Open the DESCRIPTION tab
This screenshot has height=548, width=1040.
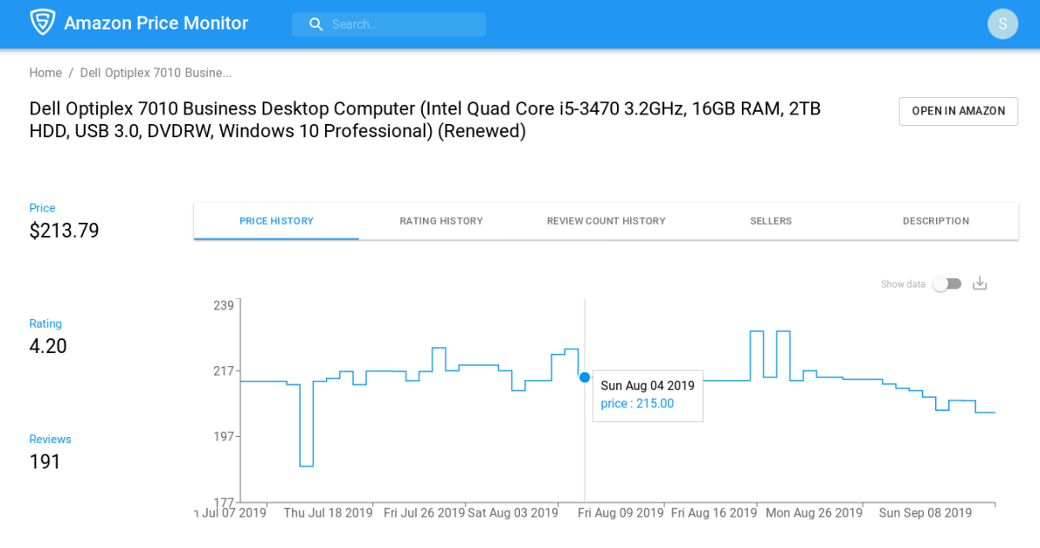click(x=935, y=221)
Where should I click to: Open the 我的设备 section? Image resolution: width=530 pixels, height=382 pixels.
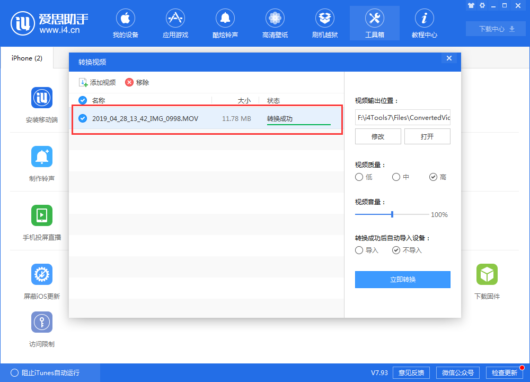point(125,23)
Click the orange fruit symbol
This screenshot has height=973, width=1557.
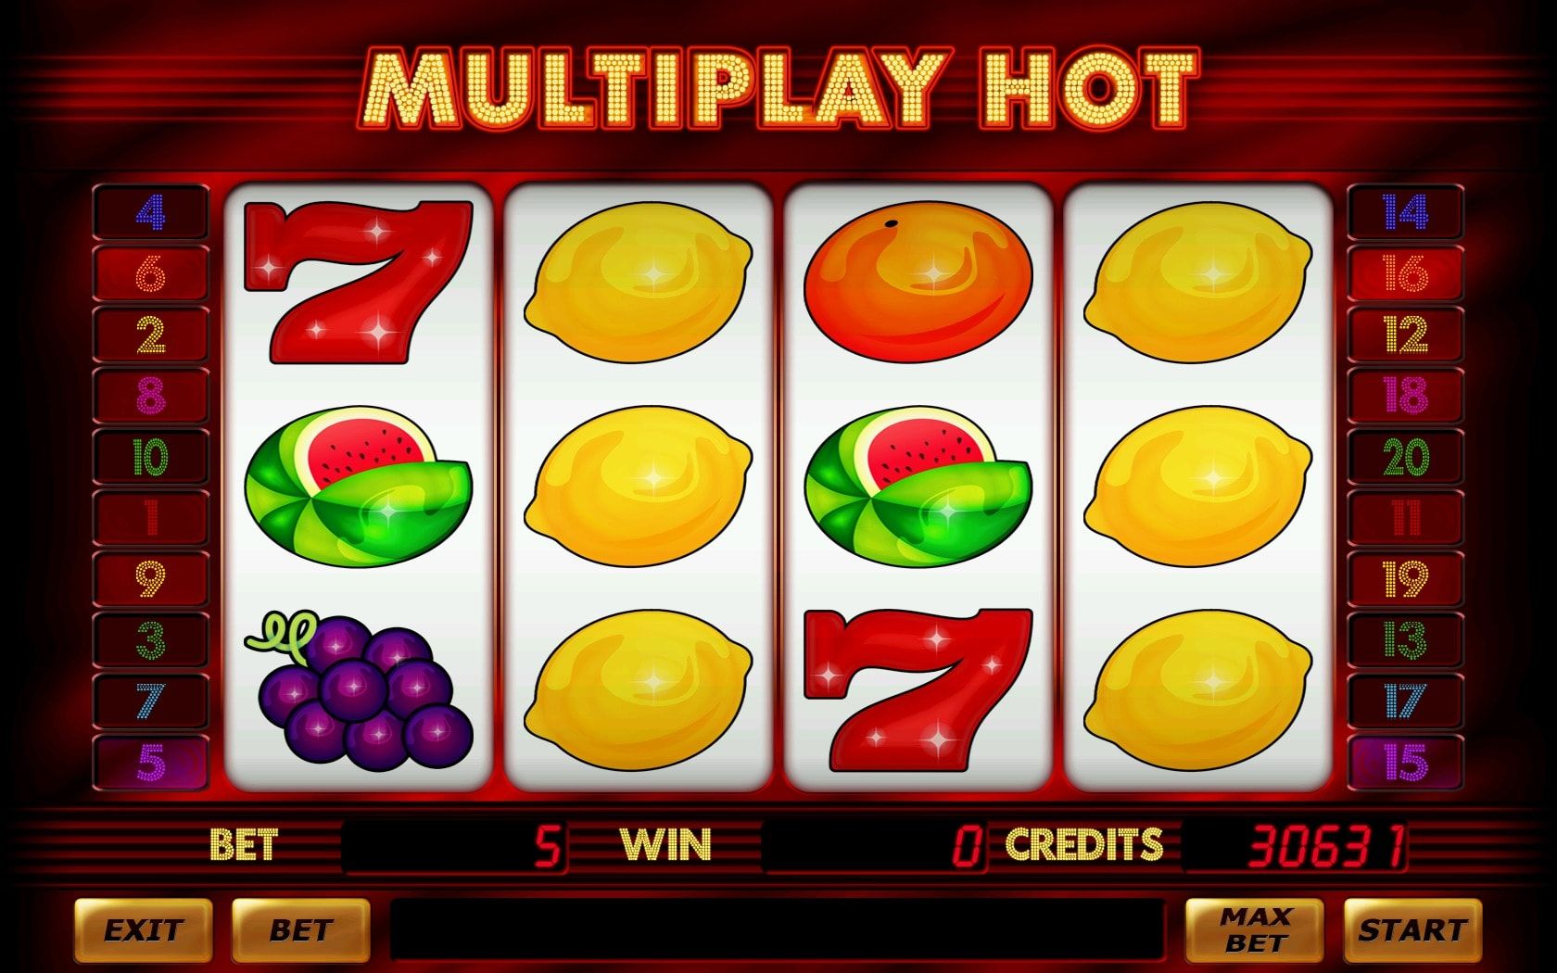point(918,283)
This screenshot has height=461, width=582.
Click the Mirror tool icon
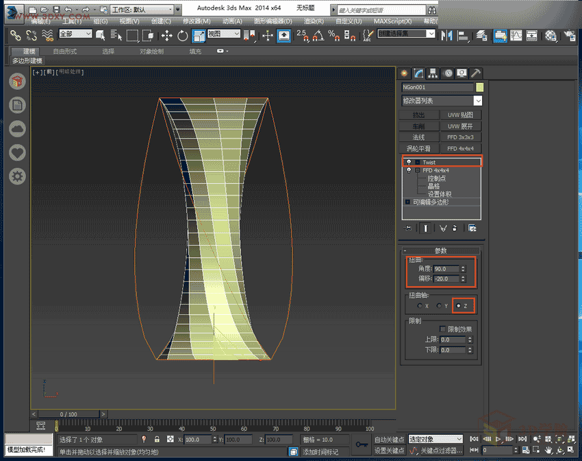click(x=448, y=35)
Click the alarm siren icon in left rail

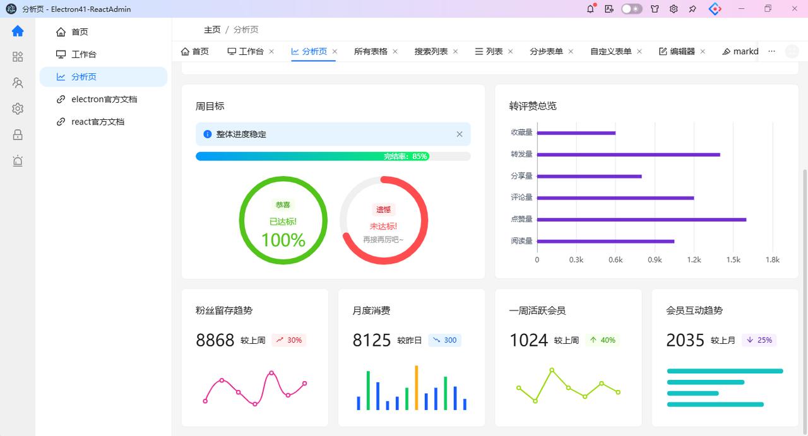[x=18, y=161]
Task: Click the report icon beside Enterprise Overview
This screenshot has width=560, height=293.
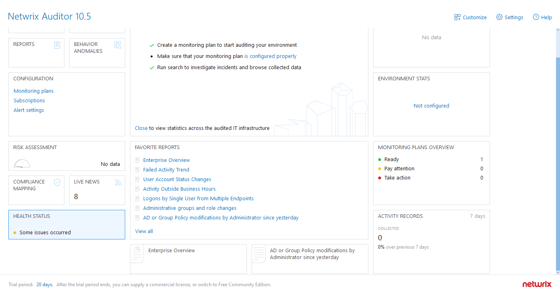Action: (137, 160)
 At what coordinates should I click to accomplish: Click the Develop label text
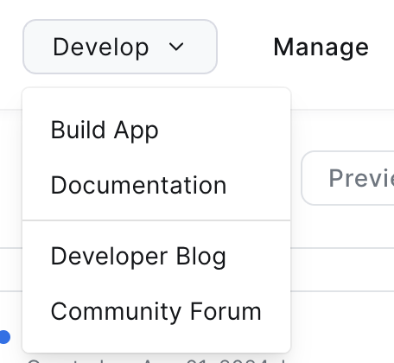[101, 48]
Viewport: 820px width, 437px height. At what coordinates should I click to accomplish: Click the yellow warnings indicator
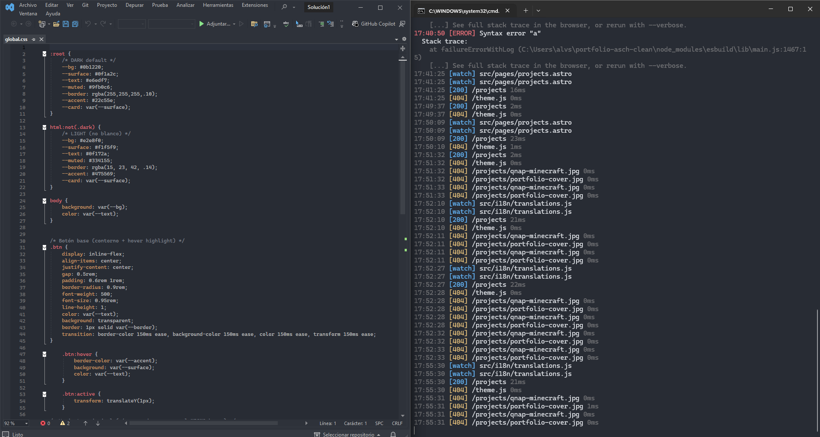point(63,423)
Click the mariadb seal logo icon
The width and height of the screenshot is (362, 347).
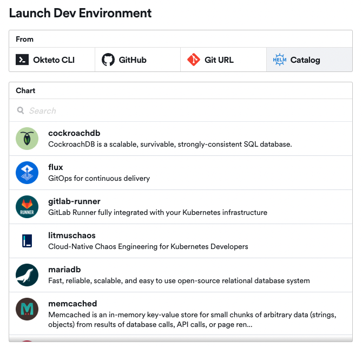[27, 275]
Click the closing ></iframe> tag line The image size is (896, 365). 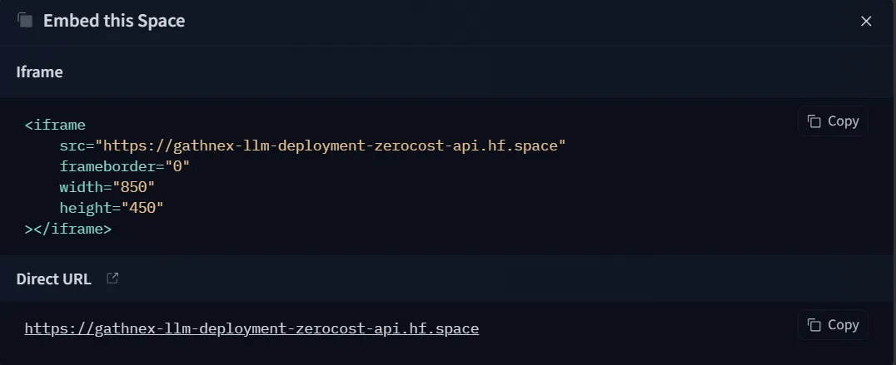coord(68,229)
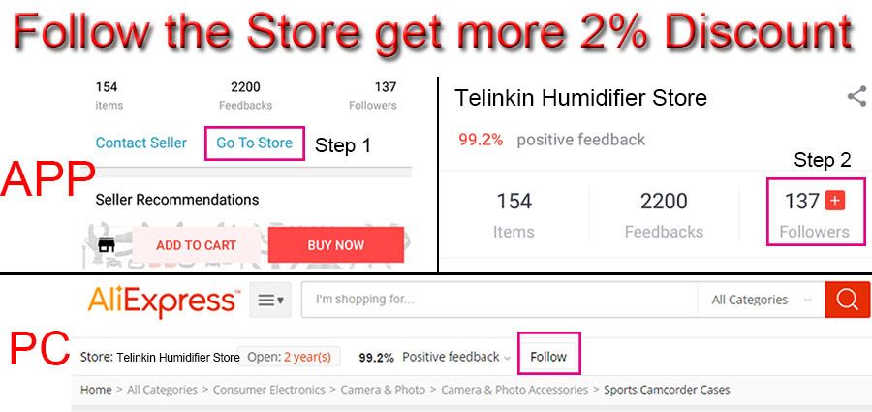This screenshot has width=872, height=412.
Task: Click the Follow button on PC
Action: [548, 357]
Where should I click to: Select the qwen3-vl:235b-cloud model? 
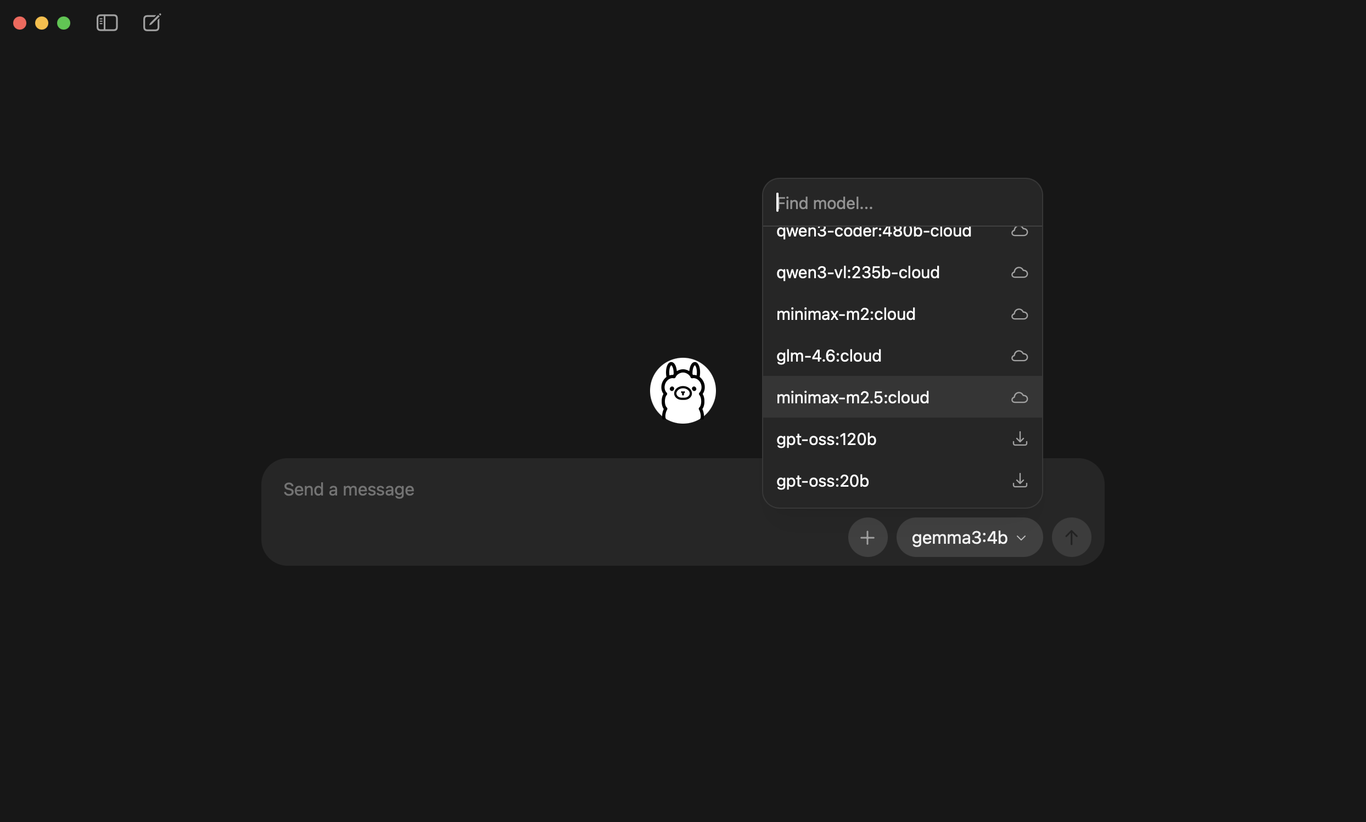point(902,273)
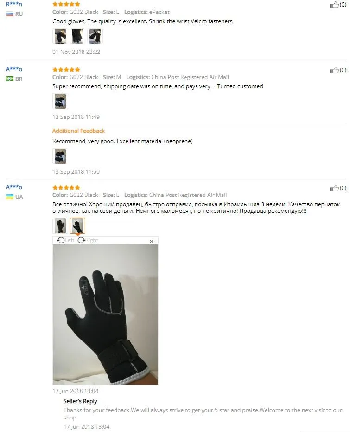Screen dimensions: 350x432
Task: Open third photo in R***n's review
Action: pyautogui.click(x=95, y=36)
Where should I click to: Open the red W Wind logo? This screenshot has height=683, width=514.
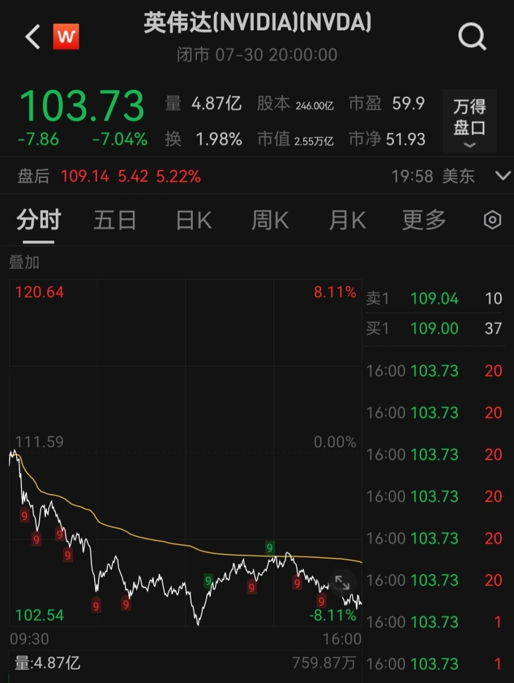coord(66,36)

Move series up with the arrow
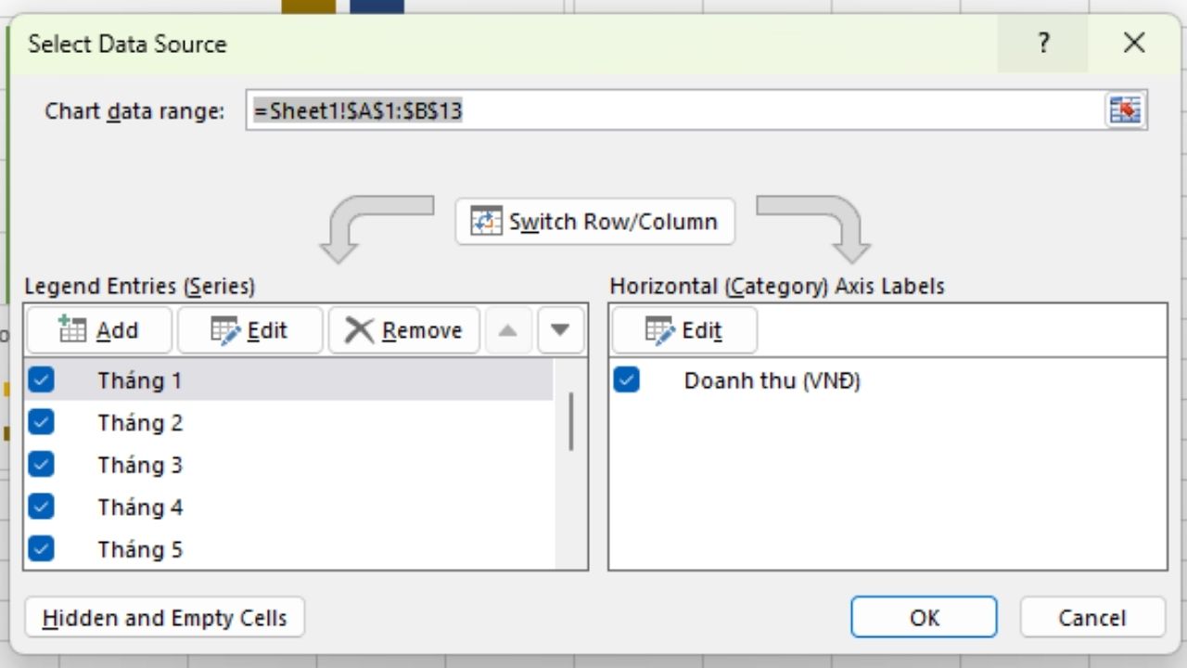click(507, 330)
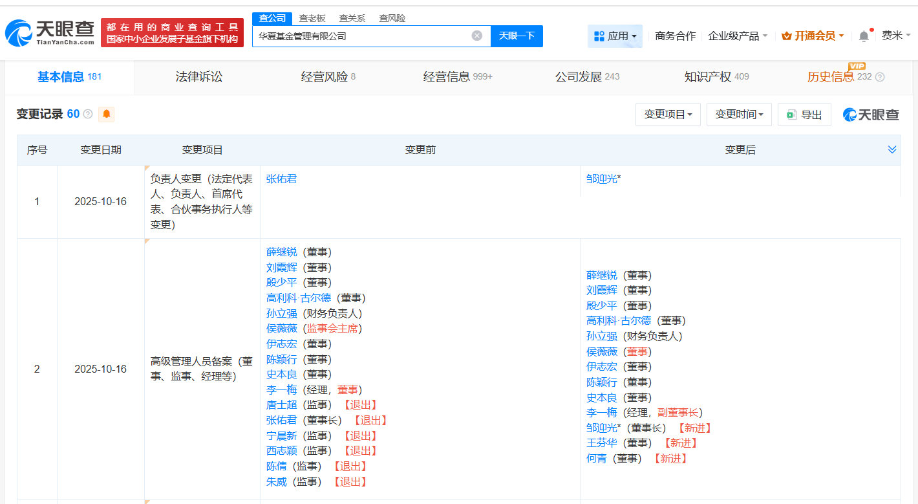
Task: Switch to the 查老板 search tab
Action: (x=312, y=18)
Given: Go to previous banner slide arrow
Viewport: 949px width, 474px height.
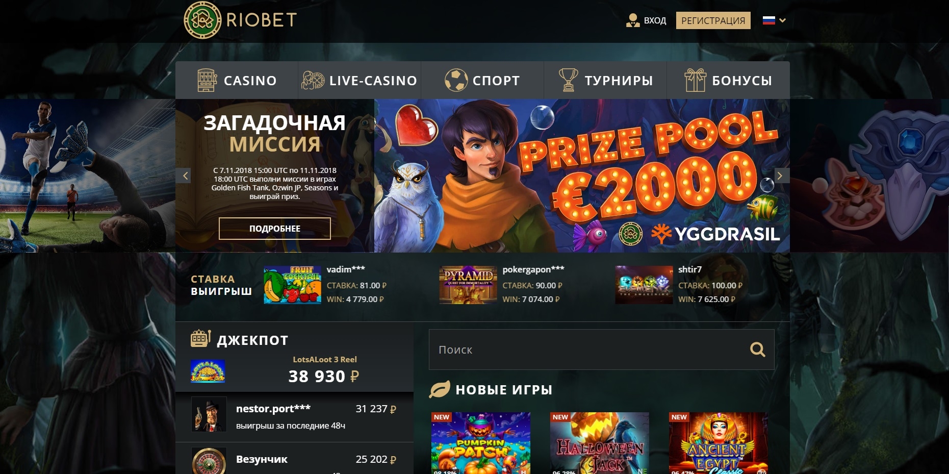Looking at the screenshot, I should point(185,176).
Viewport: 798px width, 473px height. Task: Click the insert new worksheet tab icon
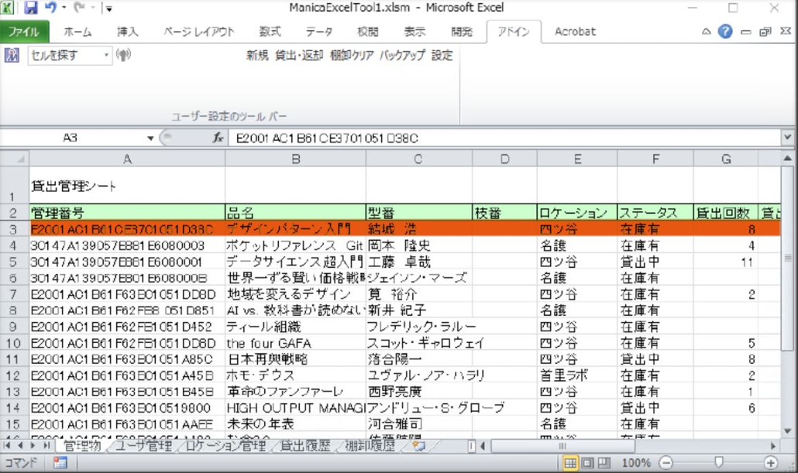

------------------------------------------------------------------------

-- PROBLEM TO WORK ON --
In the records above, find the line containing "Task: Click the report" and output every line from the first through that one, exactly, omitting pictures.

-- FINISHED TASK --
Open the DESCRIPTION tab
This screenshot has height=548, width=1040.
click(x=935, y=221)
Where should I click to: Open the 我的设备 section? Image resolution: width=530 pixels, height=382 pixels.
point(125,23)
Click the orange fruit symbol
This screenshot has height=973, width=1557.
point(918,283)
This screenshot has height=461, width=582.
Click the Mirror tool icon
click(x=448, y=35)
Click the alarm siren icon in left rail

[x=18, y=161]
Task: Click the report icon beside Enterprise Overview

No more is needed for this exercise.